Он поднял ногу. К его пятке приникла голова полураздавленной змеи, крепко вцепившейся в тело в судорожной агонии.

- Я из земледельческого рода, - сказал, покачиваясь, Багадур-Хан. - Для меня было бы позорно взойти публично на эшафот; поэтому я избираю этот путь. Обратите внимание, что рубашки сахиба аккуратно подсчитаны, а в рукомойнике есть лишний кусок мыла. Мой ребенок был заворожен, и я убил колдуна. Зачем вам пытаться убить меня веревкой? Моя честь спасена… и… я умираю.

Через час он умер, как умирают укушенные маленькой темной змеей караит, и полицейские отнесли его и таинственный предмет под простыней в назначенные им места. И то и другое было нужно, чтобы объяснить исчезновение Имрея.

- Это называется девятнадцатым веком, - очень спокойно, влезая на кровать, сказал Стриклэнд. - Слышали вы, что говорил этот человек?

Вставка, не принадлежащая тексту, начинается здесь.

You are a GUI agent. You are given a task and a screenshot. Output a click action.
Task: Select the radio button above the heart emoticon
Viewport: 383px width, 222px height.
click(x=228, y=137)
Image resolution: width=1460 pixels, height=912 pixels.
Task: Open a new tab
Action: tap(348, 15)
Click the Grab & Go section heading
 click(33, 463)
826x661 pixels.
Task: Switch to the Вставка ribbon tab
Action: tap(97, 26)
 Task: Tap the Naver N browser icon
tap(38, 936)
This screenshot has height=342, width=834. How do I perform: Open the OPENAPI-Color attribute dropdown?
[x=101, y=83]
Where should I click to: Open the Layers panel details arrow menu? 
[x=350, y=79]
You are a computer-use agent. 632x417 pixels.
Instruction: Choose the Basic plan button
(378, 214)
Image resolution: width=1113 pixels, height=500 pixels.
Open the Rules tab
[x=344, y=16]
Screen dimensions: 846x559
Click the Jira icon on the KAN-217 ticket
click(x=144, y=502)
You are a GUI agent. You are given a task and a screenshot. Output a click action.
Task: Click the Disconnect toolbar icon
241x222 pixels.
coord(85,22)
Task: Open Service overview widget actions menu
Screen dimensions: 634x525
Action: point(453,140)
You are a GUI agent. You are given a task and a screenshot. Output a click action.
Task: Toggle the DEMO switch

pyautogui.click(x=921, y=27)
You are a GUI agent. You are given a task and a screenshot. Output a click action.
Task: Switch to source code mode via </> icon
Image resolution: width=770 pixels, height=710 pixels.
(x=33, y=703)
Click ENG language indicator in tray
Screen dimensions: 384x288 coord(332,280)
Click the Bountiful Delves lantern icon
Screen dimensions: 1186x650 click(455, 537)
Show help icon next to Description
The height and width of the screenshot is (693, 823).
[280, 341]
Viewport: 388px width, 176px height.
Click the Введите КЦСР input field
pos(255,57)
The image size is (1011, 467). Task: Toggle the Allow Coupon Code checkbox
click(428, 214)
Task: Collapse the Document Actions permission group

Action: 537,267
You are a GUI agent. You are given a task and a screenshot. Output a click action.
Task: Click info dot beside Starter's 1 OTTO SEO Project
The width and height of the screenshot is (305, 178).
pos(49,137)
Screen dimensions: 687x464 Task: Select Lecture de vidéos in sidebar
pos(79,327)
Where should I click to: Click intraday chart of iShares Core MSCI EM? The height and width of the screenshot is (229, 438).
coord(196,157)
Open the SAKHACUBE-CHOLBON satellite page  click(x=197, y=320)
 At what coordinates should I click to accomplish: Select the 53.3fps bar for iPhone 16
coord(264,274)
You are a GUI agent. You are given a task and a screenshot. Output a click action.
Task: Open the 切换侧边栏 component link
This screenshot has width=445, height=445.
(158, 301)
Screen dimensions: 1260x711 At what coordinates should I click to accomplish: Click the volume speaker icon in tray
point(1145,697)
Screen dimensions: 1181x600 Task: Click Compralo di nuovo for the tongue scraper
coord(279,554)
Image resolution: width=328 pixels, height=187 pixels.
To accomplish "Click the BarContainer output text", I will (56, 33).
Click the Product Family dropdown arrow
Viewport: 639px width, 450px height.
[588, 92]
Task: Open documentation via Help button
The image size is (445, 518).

- Слышал, - ответил я. - Имрей сделал ошибку.

- Единственно из-за незнания природы восточного человека и совпадения этого случая с появлением обычной сезонной лихорадки. Багадур-Хан служил у него четыре года.

Я вздрогнул. Именно столько же времени служил у меня мой слуга. Когда я прошел к себе в комнату, я увидел его, ожидавшего меня, чтобы снять сапоги, с лицом, лишенным всякого выражения, словно изображение головы на медном пенни.

- Что случилось с Багадур-Ханом? - сказал я.

- Его укусила змея, и он умер. Остальное известно сахибу, - последовал ответ.

- А что знал ты об этом деле?

- Столько, сколько можно узнать от того, кто выходит в сумерки искать удовлетворения. Осторожнее, сахиб. Позвольте мне снять вам сапоги.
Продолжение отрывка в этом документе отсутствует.